Pointing records for screenshots and pages
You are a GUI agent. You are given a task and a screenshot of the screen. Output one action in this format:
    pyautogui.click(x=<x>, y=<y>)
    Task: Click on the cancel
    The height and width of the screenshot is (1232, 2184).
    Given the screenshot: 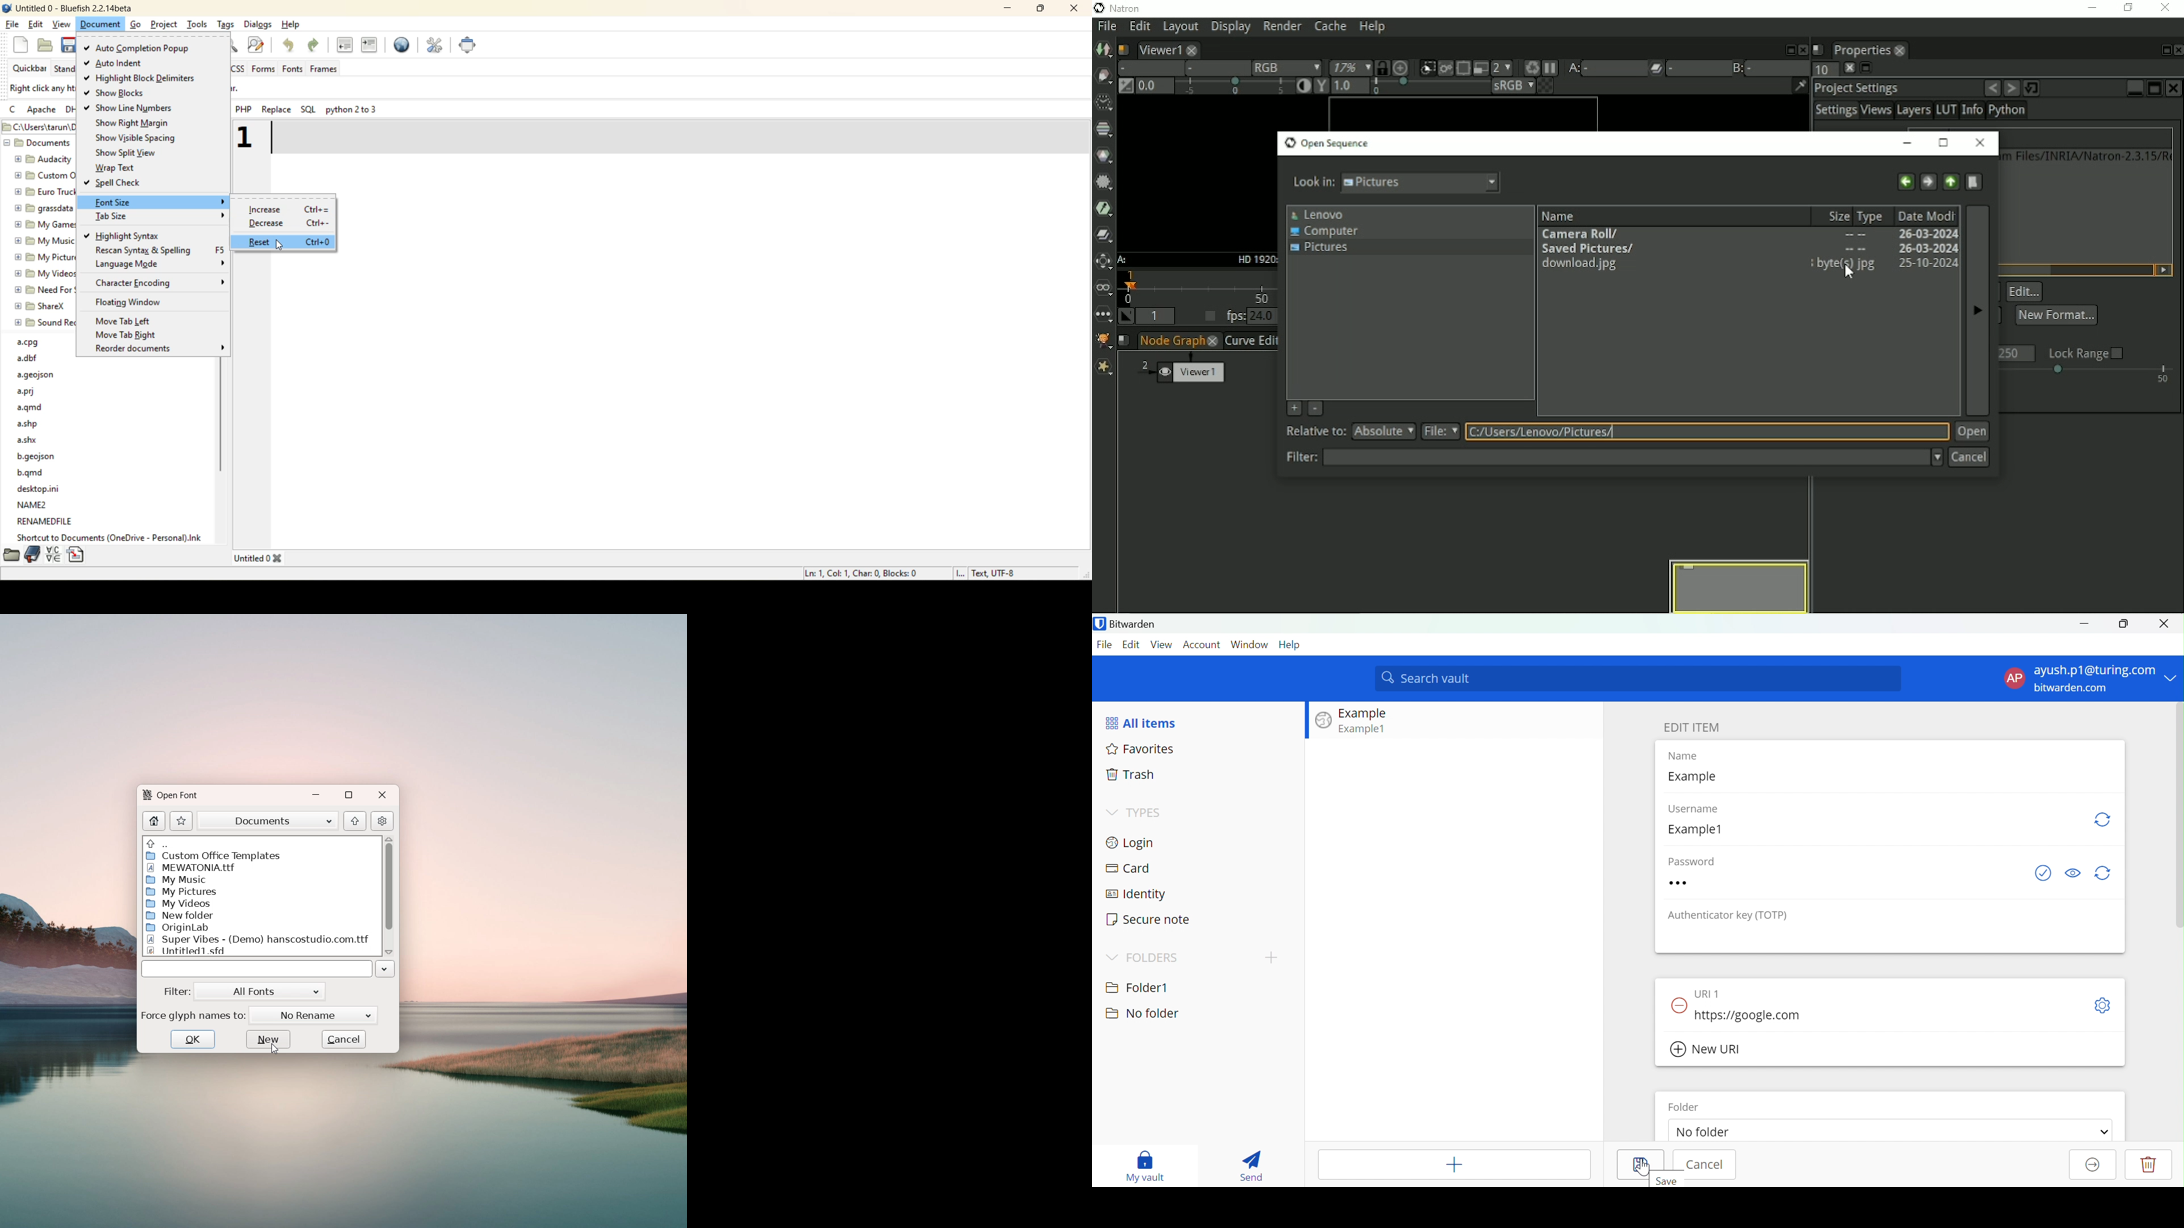 What is the action you would take?
    pyautogui.click(x=345, y=1039)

Set task: Copy out everything from the start of the records down to the line containing "The height and", keeping both ends.

Result for this task:
You are a GUI agent. You are given a task and a screenshot of the screen. Output one action in this format:
    pyautogui.click(x=<x>, y=<y>)
    Task: Click on the cancel
    The height and width of the screenshot is (1232, 2184).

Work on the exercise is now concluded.